Question

i have been trying to solve this compound and double angle question please help me find the answer to these question guys​

Answer 1

These type of questions are super tricky b/c you have to remember all the different versions of the identities, and then they put the question in some odd form, I feel like this should land math professors in jail , for dishonesty , b/c it's really a form of "how tricky can I make a question and still have a way to solve it" anyway,

Explanation:

a)

next the question asks 1-cos 2A and this is total abuse of notation. the way this should be written is 1- cos( 2A) so we know that the A is part of the cosine functions input... btw.. in any computer program, it would never ever let you get away with that top form of the expression. :/ anyway... I keep ranting.. huh... sorry :P

1-cos(2A) is an odd form of the identity 1/2(1-cos(2A) =
`sin^(2)`(A) the 1/2 is missing but we can add that pretty easy, we just have to remember to take it out too. I usually forget to do that. and my professor marks me off completely, totally wrong, but I just miss one small thing :/ anyway....

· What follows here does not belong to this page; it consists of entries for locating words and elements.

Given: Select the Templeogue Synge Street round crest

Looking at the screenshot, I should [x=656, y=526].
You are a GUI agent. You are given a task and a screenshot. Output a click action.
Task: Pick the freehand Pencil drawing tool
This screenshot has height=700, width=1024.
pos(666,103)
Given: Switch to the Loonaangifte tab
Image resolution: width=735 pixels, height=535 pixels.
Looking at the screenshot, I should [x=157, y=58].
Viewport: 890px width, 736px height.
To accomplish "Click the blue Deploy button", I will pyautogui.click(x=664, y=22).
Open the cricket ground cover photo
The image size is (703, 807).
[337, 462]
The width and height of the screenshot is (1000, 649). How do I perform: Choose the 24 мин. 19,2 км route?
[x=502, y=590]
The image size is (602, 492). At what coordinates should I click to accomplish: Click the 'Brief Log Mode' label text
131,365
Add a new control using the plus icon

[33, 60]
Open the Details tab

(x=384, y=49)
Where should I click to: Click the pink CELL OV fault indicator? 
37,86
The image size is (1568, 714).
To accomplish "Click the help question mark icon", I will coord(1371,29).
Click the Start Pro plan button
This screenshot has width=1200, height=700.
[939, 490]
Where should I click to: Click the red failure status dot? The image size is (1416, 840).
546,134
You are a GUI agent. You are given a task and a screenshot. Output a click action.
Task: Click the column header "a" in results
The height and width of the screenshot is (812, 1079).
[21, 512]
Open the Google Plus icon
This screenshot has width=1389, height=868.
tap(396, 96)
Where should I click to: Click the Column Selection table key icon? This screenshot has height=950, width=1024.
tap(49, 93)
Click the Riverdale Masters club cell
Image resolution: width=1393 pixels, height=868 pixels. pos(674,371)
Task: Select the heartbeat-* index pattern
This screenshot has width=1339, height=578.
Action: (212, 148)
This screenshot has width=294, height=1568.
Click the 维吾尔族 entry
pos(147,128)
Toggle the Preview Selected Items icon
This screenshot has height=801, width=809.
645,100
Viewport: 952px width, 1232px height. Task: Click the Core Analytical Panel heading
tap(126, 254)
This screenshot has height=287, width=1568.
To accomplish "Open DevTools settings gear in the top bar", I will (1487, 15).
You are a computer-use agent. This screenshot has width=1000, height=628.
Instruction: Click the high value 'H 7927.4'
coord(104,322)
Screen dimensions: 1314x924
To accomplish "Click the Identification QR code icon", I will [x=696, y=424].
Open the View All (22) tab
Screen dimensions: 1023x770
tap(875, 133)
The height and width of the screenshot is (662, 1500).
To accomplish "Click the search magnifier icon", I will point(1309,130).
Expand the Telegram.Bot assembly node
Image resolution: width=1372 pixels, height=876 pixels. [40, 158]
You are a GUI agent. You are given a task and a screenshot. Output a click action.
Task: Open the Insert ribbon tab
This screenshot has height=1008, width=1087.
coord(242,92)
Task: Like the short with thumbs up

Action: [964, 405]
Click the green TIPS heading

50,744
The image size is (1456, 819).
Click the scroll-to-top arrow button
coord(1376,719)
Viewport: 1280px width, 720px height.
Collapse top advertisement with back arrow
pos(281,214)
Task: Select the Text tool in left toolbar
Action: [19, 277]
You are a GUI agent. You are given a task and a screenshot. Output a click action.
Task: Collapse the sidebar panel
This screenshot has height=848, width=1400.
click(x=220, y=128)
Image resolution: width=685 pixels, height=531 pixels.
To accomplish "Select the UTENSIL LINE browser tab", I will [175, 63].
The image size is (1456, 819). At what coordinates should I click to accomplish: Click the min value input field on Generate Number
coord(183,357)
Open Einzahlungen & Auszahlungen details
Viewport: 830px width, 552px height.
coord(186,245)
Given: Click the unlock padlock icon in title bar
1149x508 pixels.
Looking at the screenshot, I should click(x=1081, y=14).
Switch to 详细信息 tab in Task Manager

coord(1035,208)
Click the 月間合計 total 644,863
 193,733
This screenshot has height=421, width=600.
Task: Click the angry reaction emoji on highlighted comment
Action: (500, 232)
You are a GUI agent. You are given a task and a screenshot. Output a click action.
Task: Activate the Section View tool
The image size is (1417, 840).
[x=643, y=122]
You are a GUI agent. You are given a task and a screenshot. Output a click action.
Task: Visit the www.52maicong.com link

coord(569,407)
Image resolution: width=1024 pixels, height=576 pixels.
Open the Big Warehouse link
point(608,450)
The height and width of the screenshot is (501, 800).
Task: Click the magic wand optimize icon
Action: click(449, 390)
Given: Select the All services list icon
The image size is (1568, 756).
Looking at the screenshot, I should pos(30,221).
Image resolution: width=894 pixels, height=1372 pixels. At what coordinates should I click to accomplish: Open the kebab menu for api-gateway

our 1-cos(2A) needs the 1/2 added to it. or if we move that 1/2 to the other side it looks like 2*
`sin^(2)`(A) = 1-cos(2A) and this is that "odd" from of the identity that I was talking about.

next let's deal with sin(2A) it has an identity of 2 sin(A)cos(A) which is really nice for us b/c it will cancel out the 2 in then numerator for us, nice !

now our fraction looks like [2*
`sin^(2)`(A)] / 2 sin(A)cos(A)

so cancel out one of the sines

2*sin(A) / 2 cos(A)

cancel the 2s

Sin(A) / Cos(A) = Tan(A)

nice it worked out :P

b)

by the above that we just worked out, then

Tan(15) = Sin(15) / Cos(15)

I had to look up what sin of 15 is b/c it's not one of those special angles but it does have an exact form of

Sin(15) = (√3 - 1) / 2√2

Cos(A) = (√3 + 1) / 2√2

you can use rule of Cos(A-B) = Cos(A)Cos(B)+Sin(A)Sin(B) to get the above and a similar rule for Sin(A-B)

back to our problem, the 2√2 will cancel out

then we have

Tan(15) = (√3 - 1) /(√3 + 1)

in the form that is above that's exact, the roots could be approximated but i'll just leave that in the form that is exact. Most math professors like that form.